• _Directions for this task_: Update the lines below by changing "Where should I click to:" to "Where do I click to:" wherever it occurs. Keep everything else the same.

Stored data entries
::::::::::

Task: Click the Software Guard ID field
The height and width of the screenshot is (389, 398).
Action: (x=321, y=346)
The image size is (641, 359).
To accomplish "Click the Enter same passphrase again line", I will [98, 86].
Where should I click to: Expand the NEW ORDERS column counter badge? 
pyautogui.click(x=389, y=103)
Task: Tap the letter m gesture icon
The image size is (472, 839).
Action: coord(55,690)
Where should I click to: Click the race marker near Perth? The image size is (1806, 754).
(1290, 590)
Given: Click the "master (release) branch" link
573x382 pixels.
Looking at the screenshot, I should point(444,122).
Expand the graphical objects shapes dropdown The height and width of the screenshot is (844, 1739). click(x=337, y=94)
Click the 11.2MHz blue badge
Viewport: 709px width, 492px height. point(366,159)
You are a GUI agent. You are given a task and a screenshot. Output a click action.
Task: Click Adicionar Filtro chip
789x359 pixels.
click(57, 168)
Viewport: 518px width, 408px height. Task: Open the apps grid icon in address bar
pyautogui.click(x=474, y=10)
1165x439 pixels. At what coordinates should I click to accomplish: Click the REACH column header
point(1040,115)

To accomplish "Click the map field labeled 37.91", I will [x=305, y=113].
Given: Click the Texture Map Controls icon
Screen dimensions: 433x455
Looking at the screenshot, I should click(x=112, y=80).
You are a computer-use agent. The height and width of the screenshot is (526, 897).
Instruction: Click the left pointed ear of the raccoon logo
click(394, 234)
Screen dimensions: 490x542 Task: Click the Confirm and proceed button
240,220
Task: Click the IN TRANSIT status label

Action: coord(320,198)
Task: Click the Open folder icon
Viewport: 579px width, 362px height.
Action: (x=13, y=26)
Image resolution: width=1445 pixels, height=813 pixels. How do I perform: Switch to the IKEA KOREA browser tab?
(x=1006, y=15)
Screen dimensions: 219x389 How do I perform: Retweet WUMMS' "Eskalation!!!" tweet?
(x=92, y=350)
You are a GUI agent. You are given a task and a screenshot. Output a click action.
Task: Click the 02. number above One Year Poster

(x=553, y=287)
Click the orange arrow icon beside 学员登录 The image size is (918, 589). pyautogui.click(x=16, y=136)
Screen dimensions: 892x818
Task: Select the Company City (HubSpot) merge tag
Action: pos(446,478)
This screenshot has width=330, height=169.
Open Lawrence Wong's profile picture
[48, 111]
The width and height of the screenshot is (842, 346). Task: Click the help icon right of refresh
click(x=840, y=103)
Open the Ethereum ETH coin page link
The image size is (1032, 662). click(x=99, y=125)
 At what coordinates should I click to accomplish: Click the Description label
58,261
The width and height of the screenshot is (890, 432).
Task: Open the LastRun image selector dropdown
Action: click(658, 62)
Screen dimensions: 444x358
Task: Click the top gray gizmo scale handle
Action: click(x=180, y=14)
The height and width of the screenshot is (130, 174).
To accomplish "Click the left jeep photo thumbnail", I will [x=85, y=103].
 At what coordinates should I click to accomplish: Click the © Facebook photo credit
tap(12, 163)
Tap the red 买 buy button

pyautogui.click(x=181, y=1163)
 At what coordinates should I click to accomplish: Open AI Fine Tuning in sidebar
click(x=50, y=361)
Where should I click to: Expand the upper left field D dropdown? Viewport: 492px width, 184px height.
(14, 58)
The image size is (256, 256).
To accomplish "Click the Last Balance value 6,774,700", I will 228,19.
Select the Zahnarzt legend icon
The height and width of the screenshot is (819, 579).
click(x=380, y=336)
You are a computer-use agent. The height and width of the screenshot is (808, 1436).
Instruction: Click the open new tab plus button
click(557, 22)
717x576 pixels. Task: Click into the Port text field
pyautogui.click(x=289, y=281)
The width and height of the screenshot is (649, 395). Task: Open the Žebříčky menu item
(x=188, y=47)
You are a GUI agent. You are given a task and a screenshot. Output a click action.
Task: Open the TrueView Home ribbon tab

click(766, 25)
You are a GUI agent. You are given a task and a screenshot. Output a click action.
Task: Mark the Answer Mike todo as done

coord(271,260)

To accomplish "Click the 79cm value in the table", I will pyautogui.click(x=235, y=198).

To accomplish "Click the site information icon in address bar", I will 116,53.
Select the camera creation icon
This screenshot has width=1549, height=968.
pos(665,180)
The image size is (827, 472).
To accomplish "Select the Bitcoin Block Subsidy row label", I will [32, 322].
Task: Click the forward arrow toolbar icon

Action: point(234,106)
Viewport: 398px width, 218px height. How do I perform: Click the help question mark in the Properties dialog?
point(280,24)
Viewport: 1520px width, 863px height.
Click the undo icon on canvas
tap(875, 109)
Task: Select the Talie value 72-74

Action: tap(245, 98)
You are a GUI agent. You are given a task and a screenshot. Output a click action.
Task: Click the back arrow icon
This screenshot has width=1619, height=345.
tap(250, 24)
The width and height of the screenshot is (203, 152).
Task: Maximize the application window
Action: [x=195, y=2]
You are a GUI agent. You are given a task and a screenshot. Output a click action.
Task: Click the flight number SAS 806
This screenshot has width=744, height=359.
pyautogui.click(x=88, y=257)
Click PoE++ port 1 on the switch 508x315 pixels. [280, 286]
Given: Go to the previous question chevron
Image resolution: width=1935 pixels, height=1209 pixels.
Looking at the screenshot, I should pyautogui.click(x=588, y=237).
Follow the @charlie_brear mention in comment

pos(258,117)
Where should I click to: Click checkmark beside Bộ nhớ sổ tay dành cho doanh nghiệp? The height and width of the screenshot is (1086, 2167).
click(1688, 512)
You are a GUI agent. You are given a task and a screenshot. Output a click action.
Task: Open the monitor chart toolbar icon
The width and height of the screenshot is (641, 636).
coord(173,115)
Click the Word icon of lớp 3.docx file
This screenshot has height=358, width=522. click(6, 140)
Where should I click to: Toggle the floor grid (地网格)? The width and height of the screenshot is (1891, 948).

::::::::::

• _Finished task_:
Task: Click the Software Guard ID field
The height and width of the screenshot is (389, 398).
Action: (x=321, y=346)
The image size is (641, 359).
To accomplish "Click the Enter same passphrase again line", I will [98, 86].
Where do I click to: Expand the NEW ORDERS column counter badge? 
pyautogui.click(x=389, y=103)
Task: Tap the letter m gesture icon
The image size is (472, 839).
Action: coord(55,690)
Where do I click to: Click the race marker near Perth? The image size is (1806, 754).
(1290, 590)
Given: Click the "master (release) branch" link
573x382 pixels.
Looking at the screenshot, I should point(444,122).
Expand the graphical objects shapes dropdown The height and width of the screenshot is (844, 1739). click(x=337, y=94)
Click the 11.2MHz blue badge
Viewport: 709px width, 492px height. point(366,159)
You are a GUI agent. You are given a task and a screenshot. Output a click action.
Task: Click Adicionar Filtro chip
789x359 pixels.
click(57, 168)
Viewport: 518px width, 408px height. Task: Open the apps grid icon in address bar
pyautogui.click(x=474, y=10)
1165x439 pixels. At what coordinates should I click to accomplish: Click the REACH column header
point(1040,115)

To accomplish "Click the map field labeled 37.91", I will [x=305, y=113].
Given: Click the Texture Map Controls icon
Screen dimensions: 433x455
Looking at the screenshot, I should click(x=112, y=80).
You are a computer-use agent. The height and width of the screenshot is (526, 897).
Instruction: Click the left pointed ear of the raccoon logo
click(394, 234)
Screen dimensions: 490x542 Task: Click the Confirm and proceed button
240,220
Task: Click the IN TRANSIT status label

Action: coord(320,198)
Task: Click the Open folder icon
Viewport: 579px width, 362px height.
Action: (x=13, y=26)
Image resolution: width=1445 pixels, height=813 pixels. How do I perform: Switch to the IKEA KOREA browser tab?
(x=1006, y=15)
Screen dimensions: 219x389 How do I perform: Retweet WUMMS' "Eskalation!!!" tweet?
(x=92, y=350)
You are a GUI agent. You are given a task and a screenshot. Output a click action.
Task: Click the 02. number above One Year Poster

(x=553, y=287)
Click the orange arrow icon beside 学员登录 The image size is (918, 589). pyautogui.click(x=16, y=136)
Screen dimensions: 892x818
Task: Select the Company City (HubSpot) merge tag
Action: pos(446,478)
This screenshot has width=330, height=169.
Open Lawrence Wong's profile picture
[48, 111]
The width and height of the screenshot is (842, 346). Task: Click the help icon right of refresh
click(x=840, y=103)
Open the Ethereum ETH coin page link
The image size is (1032, 662). click(x=99, y=125)
 At what coordinates should I click to accomplish: Click the Description label
58,261
The width and height of the screenshot is (890, 432).
Task: Open the LastRun image selector dropdown
Action: click(658, 62)
Screen dimensions: 444x358
Task: Click the top gray gizmo scale handle
Action: click(x=180, y=14)
The height and width of the screenshot is (130, 174).
To accomplish "Click the left jeep photo thumbnail", I will [x=85, y=103].
 At what coordinates should I click to accomplish: Click the © Facebook photo credit
tap(12, 163)
Tap the red 买 buy button

pyautogui.click(x=181, y=1163)
 At what coordinates should I click to accomplish: Open AI Fine Tuning in sidebar
click(x=50, y=361)
Where do I click to: Expand the upper left field D dropdown? Viewport: 492px width, 184px height.
(14, 58)
The image size is (256, 256).
To accomplish "Click the Last Balance value 6,774,700", I will 228,19.
Select the Zahnarzt legend icon
The height and width of the screenshot is (819, 579).
click(x=380, y=336)
You are a computer-use agent. The height and width of the screenshot is (808, 1436).
Instruction: Click the open new tab plus button
click(557, 22)
717x576 pixels. Task: Click into the Port text field
pyautogui.click(x=289, y=281)
The width and height of the screenshot is (649, 395). Task: Open the Žebříčky menu item
(x=188, y=47)
You are a GUI agent. You are given a task and a screenshot. Output a click action.
Task: Open the TrueView Home ribbon tab

click(766, 25)
You are a GUI agent. You are given a task and a screenshot. Output a click action.
Task: Mark the Answer Mike todo as done

coord(271,260)

To accomplish "Click the 79cm value in the table", I will pyautogui.click(x=235, y=198).

To accomplish "Click the site information icon in address bar", I will 116,53.
Select the camera creation icon
This screenshot has width=1549, height=968.
pos(665,180)
The image size is (827, 472).
To accomplish "Select the Bitcoin Block Subsidy row label", I will [32, 322].
Task: Click the forward arrow toolbar icon

Action: point(234,106)
Viewport: 398px width, 218px height. How do I perform: Click the help question mark in the Properties dialog?
point(280,24)
Viewport: 1520px width, 863px height.
Click the undo icon on canvas
tap(875, 109)
Task: Select the Talie value 72-74

Action: tap(245, 98)
You are a GUI agent. You are given a task and a screenshot. Output a click action.
Task: Click the back arrow icon
This screenshot has width=1619, height=345.
tap(250, 24)
The width and height of the screenshot is (203, 152).
Task: Maximize the application window
Action: [x=195, y=2]
You are a GUI agent. You are given a task and a screenshot. Output a click action.
Task: Click the flight number SAS 806
This screenshot has width=744, height=359.
pyautogui.click(x=88, y=257)
Click PoE++ port 1 on the switch 508x315 pixels. [280, 286]
Given: Go to the previous question chevron
Image resolution: width=1935 pixels, height=1209 pixels.
Looking at the screenshot, I should pyautogui.click(x=588, y=237).
Follow the @charlie_brear mention in comment

pos(258,117)
Where do I click to: Click checkmark beside Bộ nhớ sổ tay dành cho doanh nghiệp? The height and width of the screenshot is (1086, 2167).
click(1688, 512)
You are a GUI agent. You are given a task and a screenshot. Output a click action.
Task: Open the monitor chart toolbar icon
The width and height of the screenshot is (641, 636).
coord(173,115)
Click the Word icon of lớp 3.docx file
This screenshot has height=358, width=522. click(6, 140)
Where do I click to: Toggle the floor grid (地网格)? The width and height of the screenshot is (1891, 948).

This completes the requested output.